Tag Archives: honeybees

Fewer bee spotting opportunities

It had to happen sooner or later, the end of the bee spotting season. But don’t despair, in between the rain showers, you’ve still got a few weeks to see the ivy mining bee and the furrow bee, three bumblebee species and honeybees. Yes we’ve included these managed bees again this month because there are lots around on dry, sunny days stocking up on nectar to take back to their hive before the winter. They will be on the ivy flowers too and can be easily confused with ivy mining bees, so check the photos above and the ID tips below.

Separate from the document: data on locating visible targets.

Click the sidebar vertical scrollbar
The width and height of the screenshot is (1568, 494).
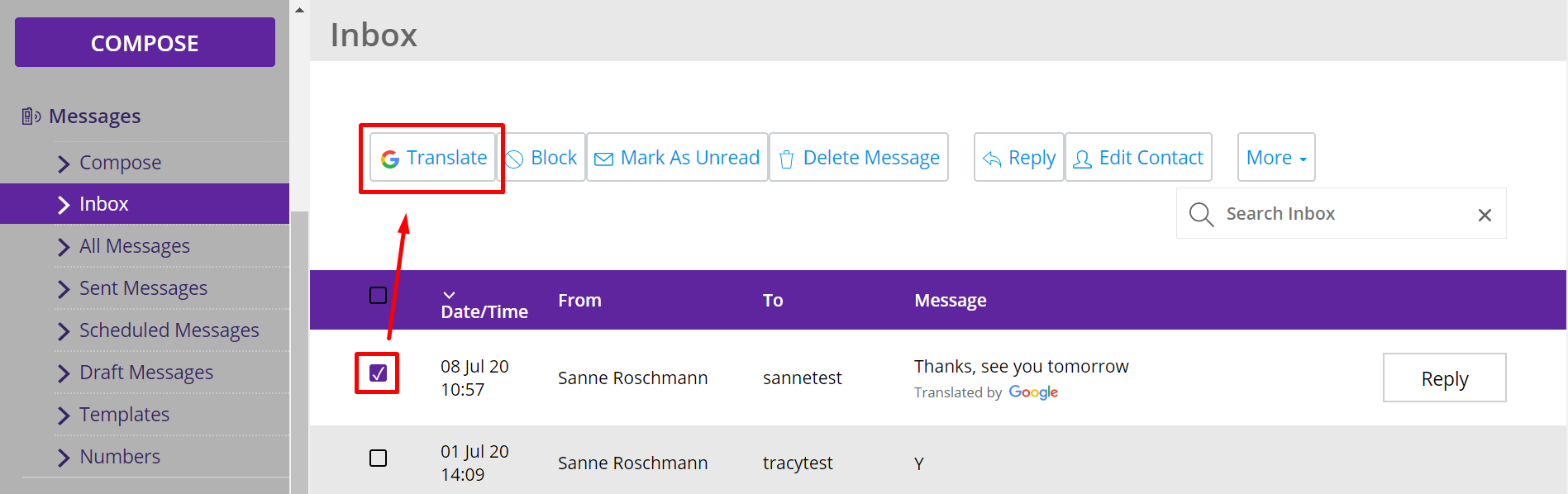pos(299,347)
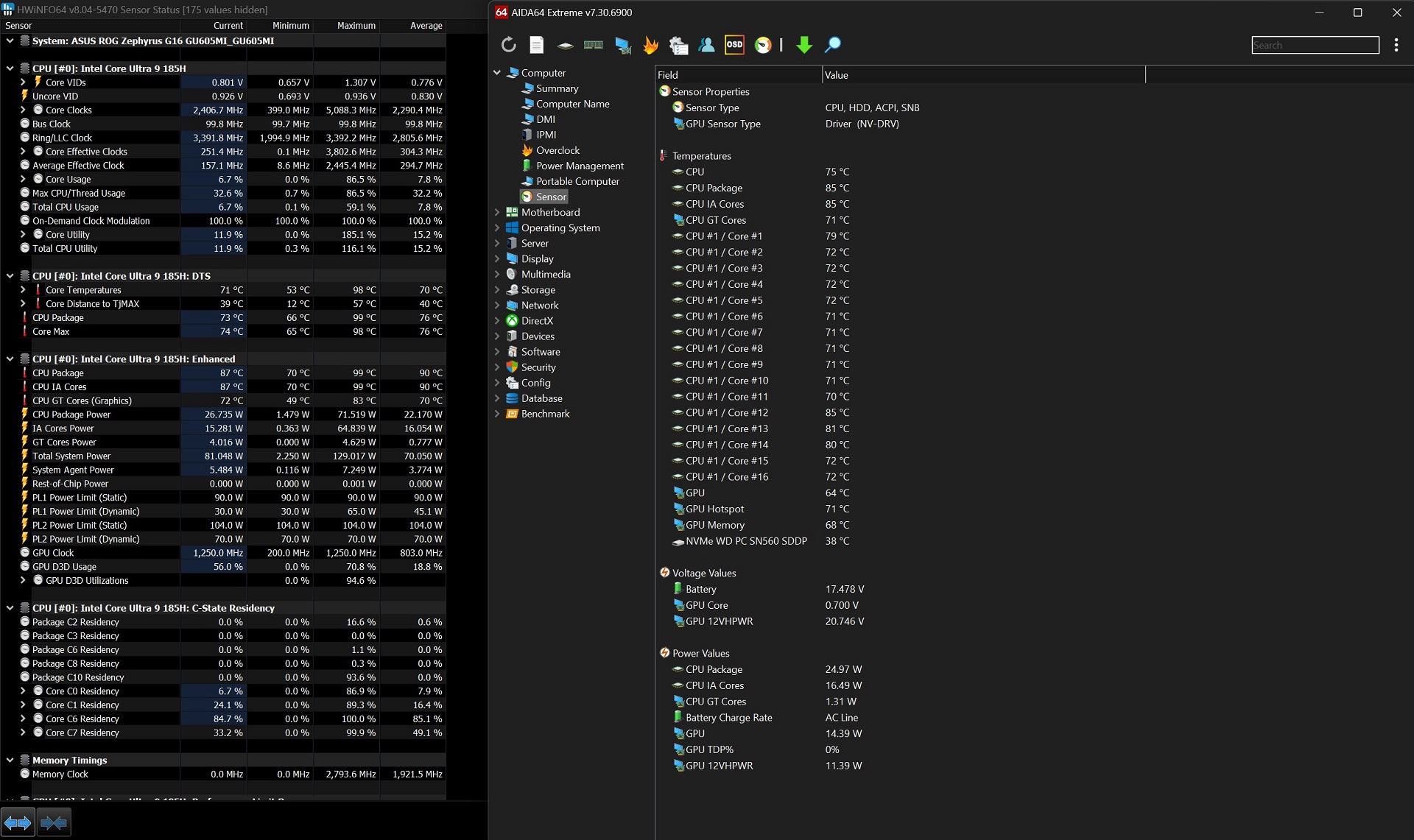Click the Refresh icon in AIDA64 toolbar
Screen dimensions: 1414x840
pos(508,45)
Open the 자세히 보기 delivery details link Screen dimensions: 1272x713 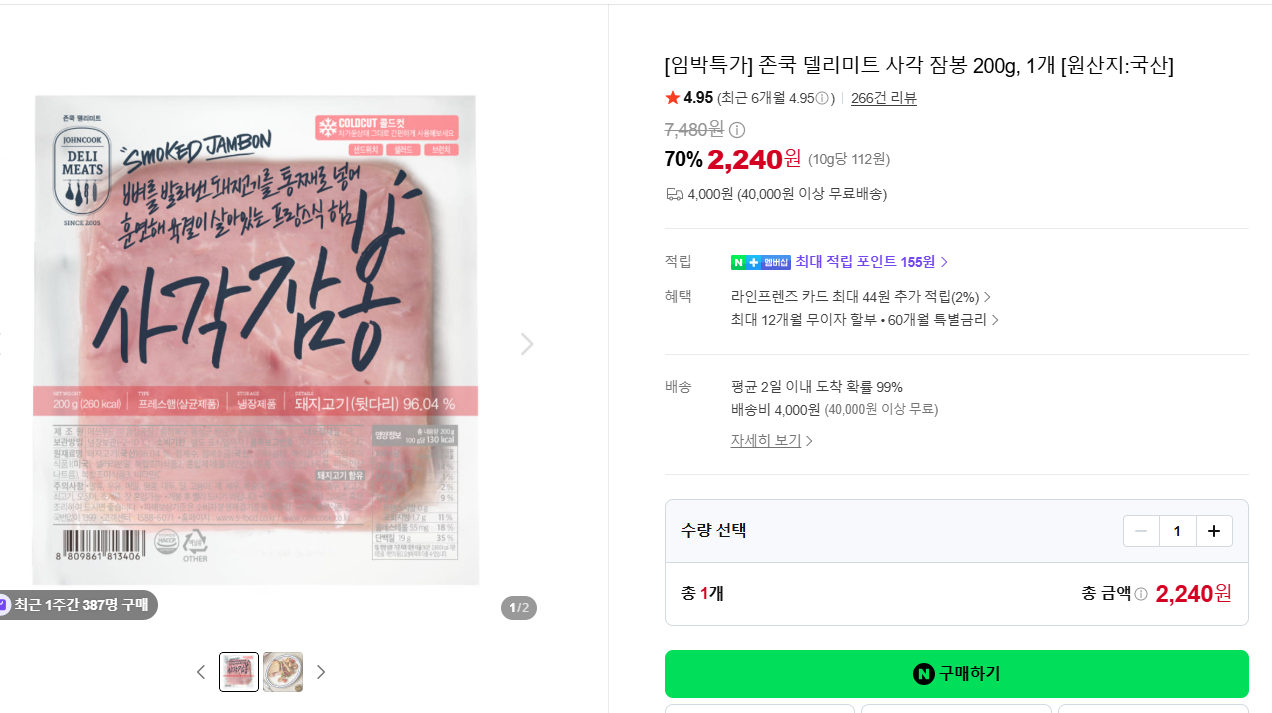coord(772,440)
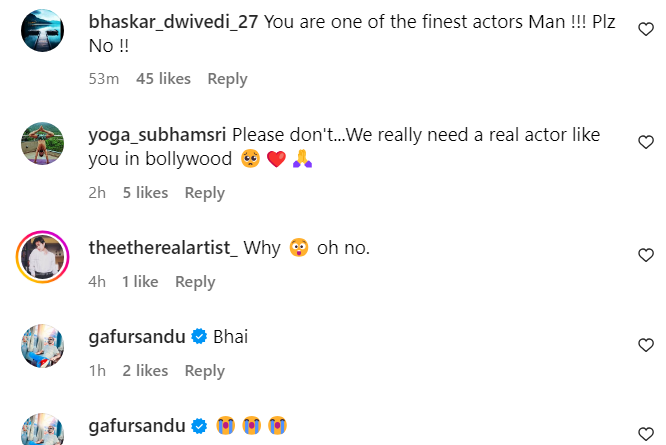View the 45 likes list

[163, 79]
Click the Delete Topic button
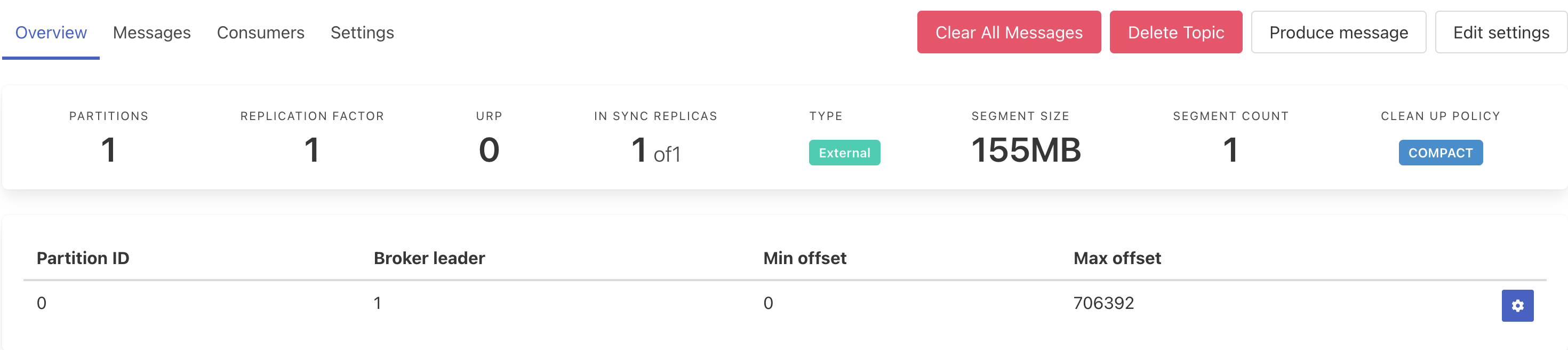Image resolution: width=1568 pixels, height=350 pixels. click(1176, 32)
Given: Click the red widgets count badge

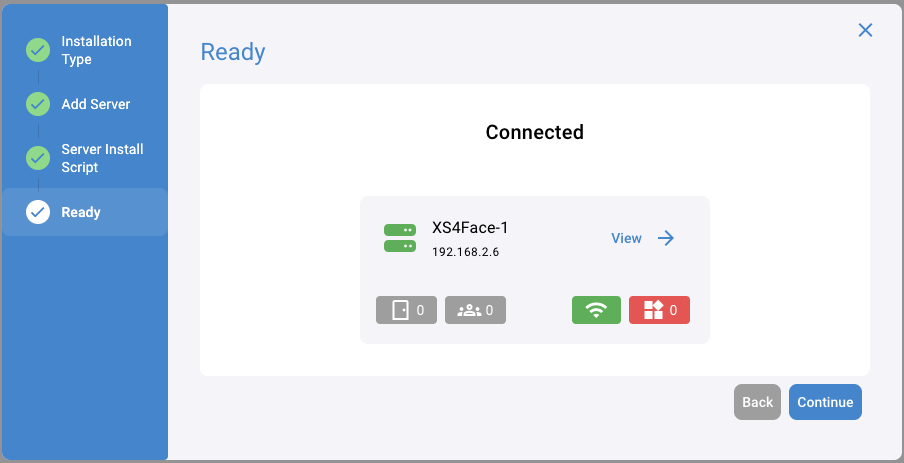Looking at the screenshot, I should 660,310.
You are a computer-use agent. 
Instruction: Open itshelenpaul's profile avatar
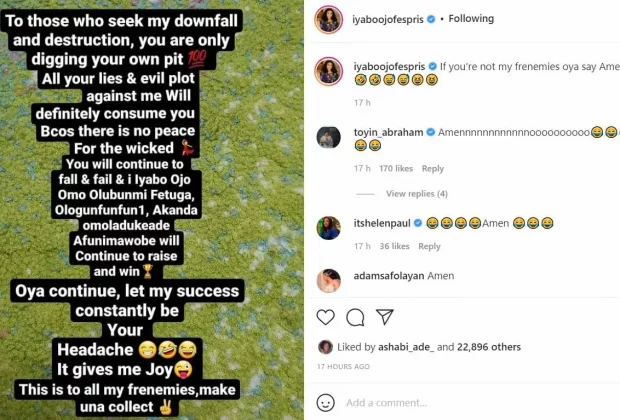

Both bees can also be confused with stripey hoverflies also visiting ivy bushes, so click on our Is it a bee or a hoverfly? guide.

My best advice to you this month is make the most of any bright autumnal days to get out and spot the last bees of 2021.

Tips for IDing October bumblebees:

  • Common carder bees (Bombus pascuorum) – no confusing this brown fluffy bee with the tree bumblebees this month, as the latter aren’t flying anymore. So, any round, hairy bees with a ginger thorax or a faded ginger/brown thorax is sure to be a common carder bee. Despite its English name, which derives from its behaviour of teasing out (carder is the old fashioned word for teasing out) bits of moss to cover its nest, it is a social bumblebee, hence its Latin Bombus tag. They can be most easily seen this month on Helianthus ‘Lemon Queen’, Michaelmas daisies and salvia ‘hot lips’ in my garden. You’ll most likely still be seeing workers, new queens and males who all look very similar. The queens are the largest (15mm) and the workers the smallest (11mm).
  • Red-tailed bumblebees (Bombus lapidarius) – one of my main disappointments of bee spotting in 2021 is how few of these gorgeous velvety black bees with their firery red bottoms I’ve seen in my garden or local parks in east London. But some people have reported an abundance of them. Anyway, be on the look out in these last few weeks for the large queens (17mm) who will now be mated and will be feeding on nectar to build up their fat reserves to see them through their dormant state during winter.
  • Buff-tailed bumblebees (Bombus terrestris) – these white bottomed bumblebees with golden stripes are so successful that if you live in the south of the UK you are likely to see this species flying all year. This month, the huge queens (18mm) may be supping on ivy nectar alongside the other bees. In the south, they will be looking for a nest to produce a brood that lives throughout the winter. Further north, they are more likely stocking up on nectar before their dormant period and will appear early next spring to nest.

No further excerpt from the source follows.